Lithium isotope behavior during magmatic differentiation and fluid exsolution in the Jiajika granite-pegmatite deposit, Sichuan, China

The Jiajika lithium (Li) deposit in Sichuan Province is the largest pegmatite-type Li deposit in China. The petrogenesis and metallogenesis of the Jiajika granitic pegmatites remain debatable. This study presents the Li isotopic compositions of two-mica granites, Li-rich and Li-poor pegmatites, and muscovites in Li-poor and Li-rich pegmatites to unravel the Li enrichment mechanism in the Jiajika deposit. The two-mica granites have a lower average delta 7Li values than those of the Li-rich and Li-poor pegmatites. The Li contents of the two-mica granites are almost the same as those of the Li-poor pegmatites but are much lower than those of the Li-rich pegmatites. Muscovites in the Li-rich pegmatites have higher average Li contents and delta 7Li values than those of the Li-poor pegmatites. All these results indicate the Jiajika granitic pegmatites were the final products of the extreme fractional crystallization of two-mica granitic magmas rather than direct anatectic melts, and that the Li-poor pegmatites derived from early differentiation of the two-mica granitic magmas before they evolved into Lirich pegmatites during the late stage of magmatic differentiation. The lower average delta 7Li values of the more evolved Li-rich pegmatites compared with the Li-poor pegmatites may have been caused by fluid exsolution and kinetic diffusive fractionation during melt-fluid separation. We discovered that fluid exsolution during melt-fluid separation can cause significant Li isotopic fractionation, with 7Li enriched in a H2O-poor silicate-rich melt system.
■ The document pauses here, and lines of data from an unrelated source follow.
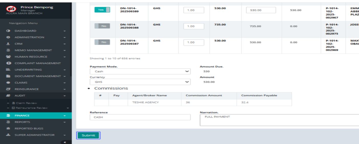
Task: Click the Narration text area
Action: 279,120
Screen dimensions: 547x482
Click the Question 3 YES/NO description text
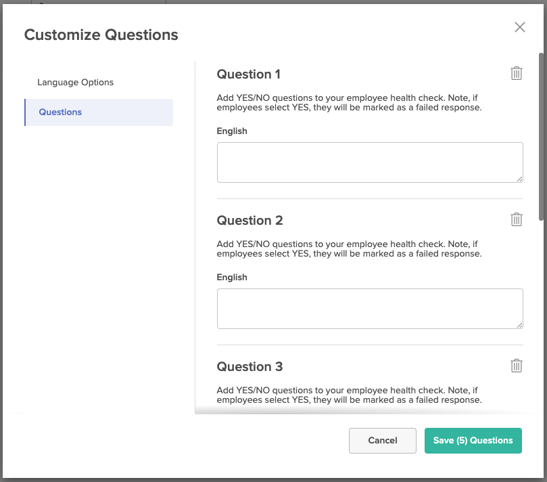(x=349, y=395)
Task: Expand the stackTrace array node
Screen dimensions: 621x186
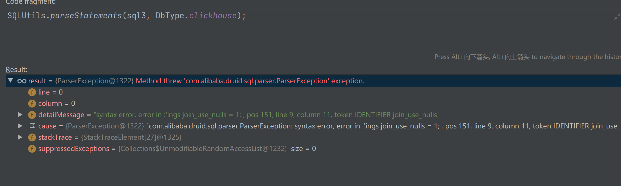Action: pos(20,137)
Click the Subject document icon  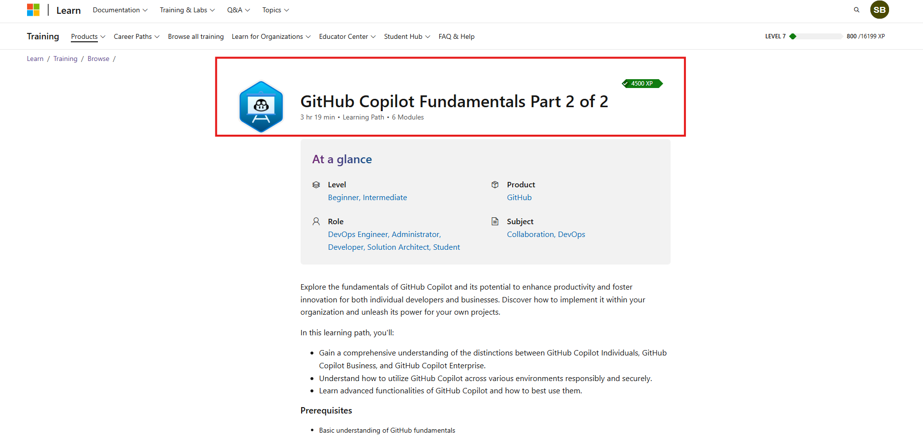point(495,221)
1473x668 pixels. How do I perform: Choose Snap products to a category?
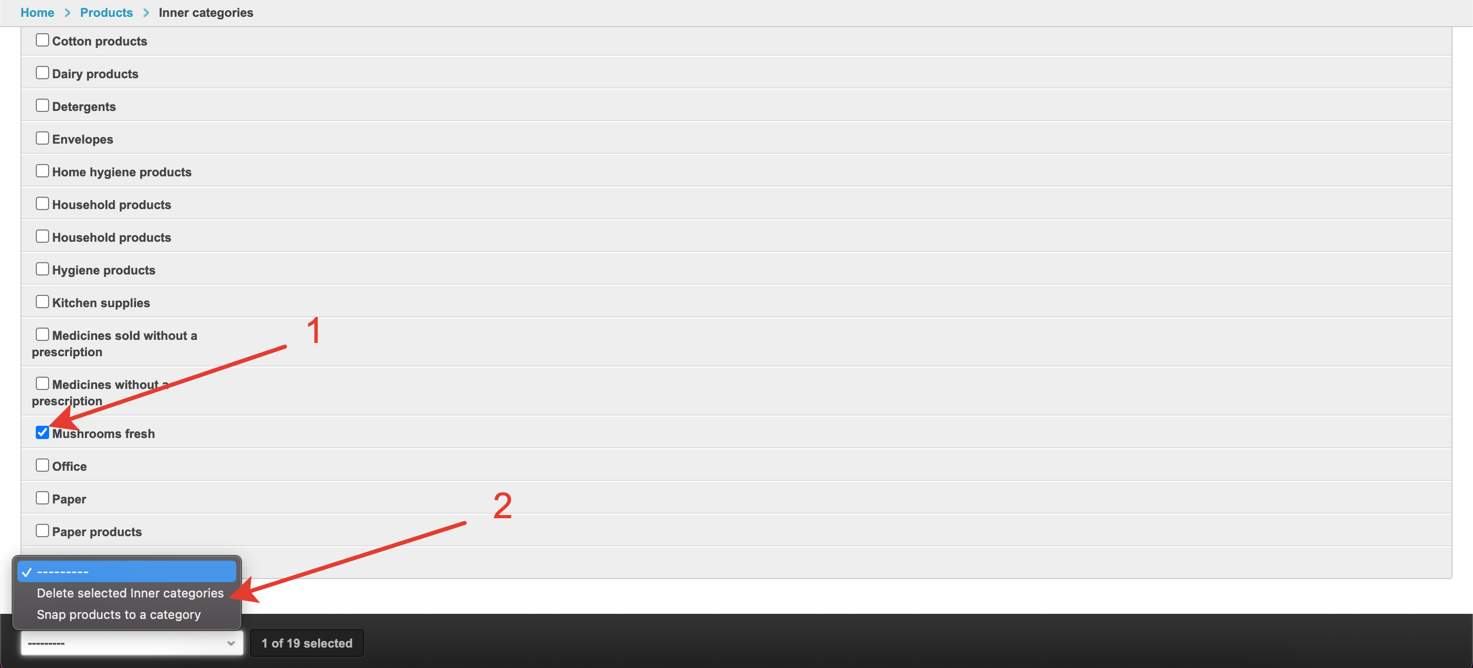point(118,614)
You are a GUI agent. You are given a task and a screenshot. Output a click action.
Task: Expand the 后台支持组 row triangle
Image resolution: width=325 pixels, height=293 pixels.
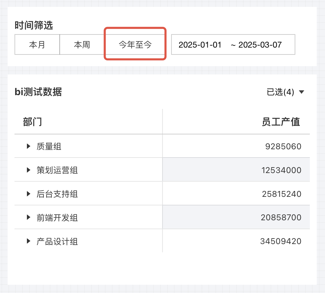(x=29, y=194)
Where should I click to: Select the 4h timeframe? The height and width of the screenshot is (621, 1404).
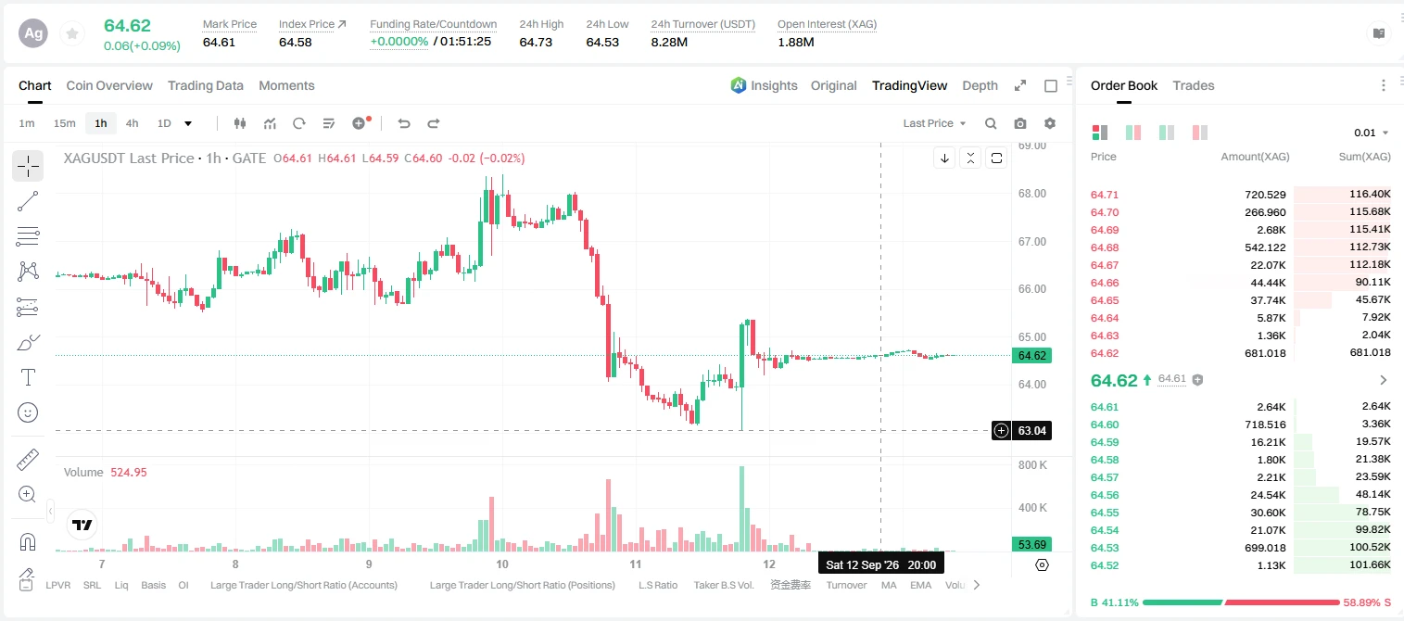coord(132,123)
Considering the crystallization ages of the two-mica granites and granitic pegmatites and other geochemical evidence (e.g., major- and trace-element compositions), the magmatic differentiation and fluid exsolution in the late stage of the granitic magma evolution together with the Li-rich surrounding strata led to the multistage enrichments in lithium, thus contributing to the formation of the Jiajika large Li deposit.